[Slowhand] Re: Buddy Guy

DeltaNick deltanick at comcast.net
Tue Jul 18 22:31:04 EDT 2006



>>"Eric Clapton is the most important and influential guitar player that has ever lived, is still living or ever will live. Do yourself a favor, and don't debate me on this. Before Clapton, rock guitar was the Chuck Berry method, modernized by Keith Richards, and the rockabilly sound -- Scotty Moore, Carl Perkins, Cliff Gallup -- popularized by George Harrison. Clapton absorbed that, then introduced the essence of black electric blues -- the power and vocabulary of Buddy Guy, Hubert Sumlin and the three Kings, B.B., Albert and Freddy -- to create an attack that defined the fundamentals of rock & roll lead guitar. Maybe most important of all, he turned the amp up -- to eleven. That alone blew everybody's mind in the mid-Sixties. In the studio, he moved the mike across the room from the amp, which added ambience; everybody else was still close-miking. Then he cranked the fucking thing. Sustain happened; feedback happened. The guitar player suddenly became the most important guy in the band. When he soloed, he wrote wonderful symphonies from classic blues licks in that fantastic tone, with all of the resonance that comes from distortion. You could sing his solos like songs in themselves. The thing is, he had seven years of the most extraordinary, historic guitar playing ever -- and thirty-five years of doing good work. Being the best has got to wear you out. So he pulled back, like Dylan and Lennon did. Anyone who plays lead guitar owes him a debt of gratitude. He wrote the fundamental language, the binary code, that everyone uses to this day in every form of popular music. The day may come, if you're a young rocker, when you'll hear one of Clapton's mellow, contemporary ballads on the radio and think, "What's the big deal? . Put on "Steppin' Out." And bow down" (Little Steven, "The Immortals: The 100 Greatest Artists Of All Time-53) Eric Clapton," "Rolling Stone," 21 April 2005 (#972), p. 52.) <<





> Buddy Guy was doing many of these things before Clapton. Buddy was way before his time and an influence to Jimi Hendrix. <




Yes, Buddy Guy did "some" of these things with his amplification, probably before Eric Clapton ever picked up a guitar. But Buddy Guy didn't perfect it, and Buddy Guy didn't change the parameters of the electric guitar by popularizing anything worldwide, as Eric Clapton did. Furthermore, Buddy Guy didn't do it nearly to the extent that Eric Clapton did. And he didn't have the powerful amplification that Clapton had in the 1960s.

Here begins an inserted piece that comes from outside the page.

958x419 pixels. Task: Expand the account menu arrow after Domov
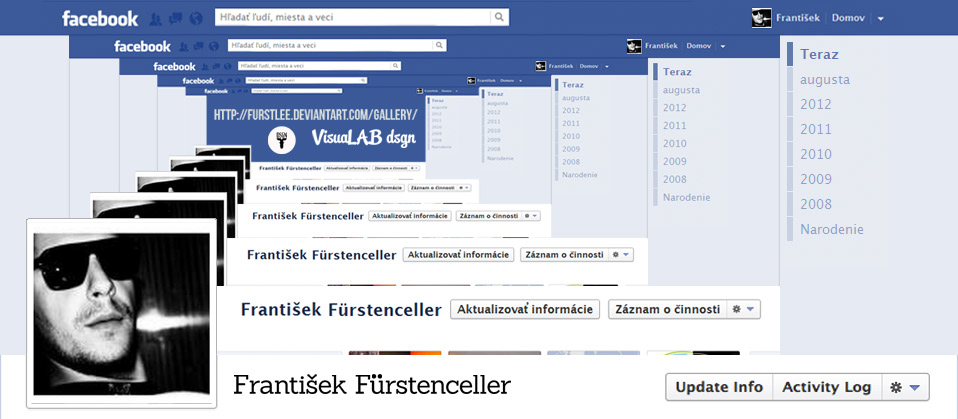click(x=880, y=18)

In any case, with Guy, this was mostly a "by product" of an amplifier turned up too loud: he played with it, he toyed with it, it was a gimmick. But he didn't really "employ" it the same way Clapton did.



Buddy Guy is one of the great bluesmen, but I think you're really overstating his influence here. Yes, he influeneced Eric Clapton, Jeff Beck, Jimi Hendrix and a handful of others. But Eric Clapton influenced several generations of not only blues and rock guitarists, but guitarists from the jazz genre and other genres as well. And I think Buddy Guy will be the first one to tell you this.